**EXCERTO DO TEXTO**:
● ● ● ●
Alterações ao CIRE no âmbito do processo de insolvência
O processo de insolvência é um processo de execução universal que tem como finalidade a satisfação dos credores pela forma prevista num plano de insolvência, baseado, nomeadamente, na recuperação da empresa compreendida na massa insolvente, ou, quando tal não se afigure possível, na liquidação do património do devedor insolvente e a repartição do produto obtido pelos credores – Artigo 1.º do CIRE.
De entre as alterações introduzidas, cumpre destacar as efetuadas nos seguintes artigos:
– Artigo 24.º – Com a petição, o devedor, quando seja o requerente, terá de juntar, para além dos demais elementos, documento em que se identificam as sociedades comerciais com as quais o devedor se encontre em relação de domínio ou de grupo nos termos do CSC ou que sejam consideradas empresas associadas, e, se for o caso, identificando os processos em que seja requerida ou tenha sido declarada a sua insolvência.
– Artigo 38.º – A declaração de insolvência é ainda inscrita no registo predial, comercial e automóvel relativamente aos bens ou direitos que integrem a massa insolvente.
– Artigo 48.º – Consideram-se subordinados, sendo graduados depois dos restantes créditos sobre a insolvência, os créditos que preencham, de entre vários requisitos, o seguinte: os créditos detidos por pessoas especialmente relacionadas com o devedor, desde que a relação especial existisse já aquando da respetiva constituição, e por aqueles a quem eles tenham sido transmitidos nos 2 anos anteriores ao início do processo de insolvência.
● ● ● ●
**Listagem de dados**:
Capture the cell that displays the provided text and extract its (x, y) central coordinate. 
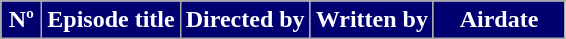
Episode title (111, 20)
Written by (372, 20)
Airdate (498, 20)
Nº (22, 20)
Directed by (245, 20)
Return [X, Y] of the center of cell containing provided text 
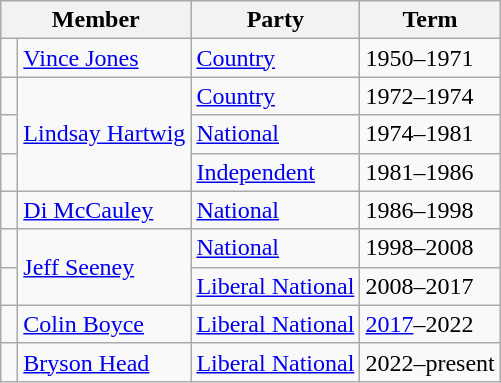
1986–1998 [430, 210]
Term [430, 20]
Lindsay Hartwig [104, 134]
1998–2008 [430, 248]
Independent [276, 172]
Party [276, 20]
1950–1971 [430, 58]
Vince Jones [104, 58]
Bryson Head [104, 362]
Member [96, 20]
Jeff Seeney [104, 267]
Di McCauley [104, 210]
2017–2022 [430, 324]
1972–1974 [430, 96]
2022–present [430, 362]
2008–2017 [430, 286]
1981–1986 [430, 172]
1974–1981 [430, 134]
Colin Boyce [104, 324]
Identify which cell holds the provided text, then report its (X, Y) central coordinate. 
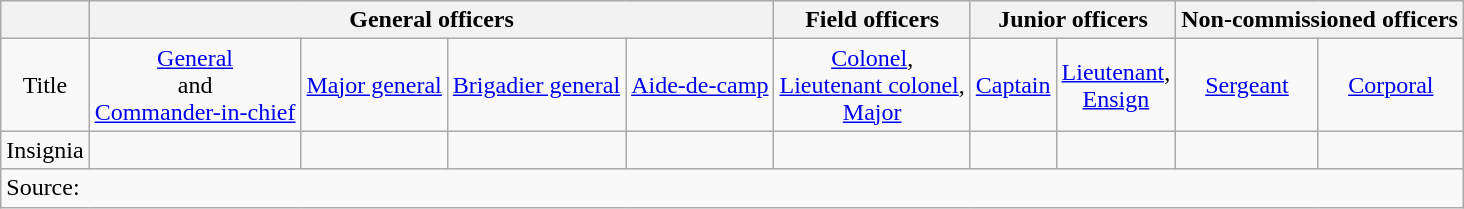
Aide-de-camp (700, 85)
Title (45, 85)
Corporal (1390, 85)
Colonel,Lieutenant colonel,Major (872, 85)
Field officers (872, 20)
Lieutenant,Ensign (1116, 85)
Source: (732, 188)
Insignia (45, 150)
General officers (432, 20)
Junior officers (1072, 20)
Major general (374, 85)
Captain (1013, 85)
Sergeant (1247, 85)
Non-commissioned officers (1320, 20)
GeneralandCommander-in-chief (195, 85)
Brigadier general (536, 85)
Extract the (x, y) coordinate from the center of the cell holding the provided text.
● ● ● ●
**TAREFAS**:
(1) Responda a estas perguntas com base no texto sobre as alterações ao CIRE:
(a) Segundo o Artigo 1.º do CIRE, que tipo de processo é o processo de insolvência?
(b) Em que registos é inscrita a declaração de insolvência, de acordo com o Artigo 38.º?
(c) Pelo Artigo 48.º, em que período anterior ao início do processo de insolvência têm de ter sido transmitidos os créditos?
(2) Indique se cada afirmação está de acordo com o texto sobre as alterações ao CIRE e cite as palavras que o decidem:
(a) O Artigo 24.º obriga o devedor requerente a juntar à petição um documento que identifique as sociedades comerciais com as quais se encontre em relação de domínio ou de grupo.
(b) Os créditos subordinados são graduados antes dos restantes créditos sobre a insolvência.
(c) A declaração de insolvência é inscrita apenas no registo comercial.
(3) Por favor, escreva a continuação do texto sobre as alterações ao CIRE, a partir da última frase apresentada.

**RESPOSTAS POR TAREFA**:
(1)
(a) Um processo de execução universal.
(b) No registo predial, comercial e automóvel.
(c) Nos 2 anos anteriores ao início do processo de insolvência.

(2)
(a) Sim: "documento em que se identificam as sociedades comerciais com as quais o devedor se encontre em relação de domínio ou de grupo".
(b) Não: "sendo graduados depois dos restantes créditos sobre a insolvência".
(c) Não: "inscrita no registo predial, comercial e automóvel".

(3)
– Artigo 49.º – Clarificação da natureza taxativa do conceito de pessoa especialmente relacionada com o devedor pessoa singular ou com o devedor pessoa coletiva e exclusão, do conceito de administrador de facto, do credor privilegiado ou garantido que indique para a administração do devedor uma pessoa singular, desde que esta não disponha de poderes especiais para dispor, por si só, de elementos do património do devedor.
– Artigo 55.º – Sem prejuízo dos casos de necessidade de prévia concordância da comissão de credores, o administrador da insolvência exerce pessoalmente as competências do seu cargo, podendo substabelecer, por escrito, a prática de atos concretos em administrador da insolvência com inscrição em vigor nas listas oficiais.
– Artigo 136.º – Os créditos cuja verificação ou graduação necessite de produção de prova são provisoriamente verificados e graduados, no despacho saneador, pelo montante máximo que puder resultar do conhecimento dos mesmos.
– Artigo 158.º – Transitada em julgado a sentença declaratória da insolvência e realizada a assembleia de apreciação do relatório, o administrador da insolvência procede com prontidão à venda de todos os bens apreendidos para a massa insolvente, independentemente da verificação do passivo, na medida em que a tanto se não oponham as deliberações tomadas pelos credores na referida assembleia, apresentando nos autos, para o efeito, no prazo de 10 dias a contar da data de realização da assembleia de apreciação do relatório, um plano de liquidação de venda dos bens, contendo metas temporalmente definidas e a enunciação das diligências concretas a encetar.
– Artigo 164.º – A proposta apresentada só é eficaz se for acompanhada, como caução, de um cheque visado à ordem da massa insolvente, no valor de 10% (na anterior redação, 20%) do montante da proposta.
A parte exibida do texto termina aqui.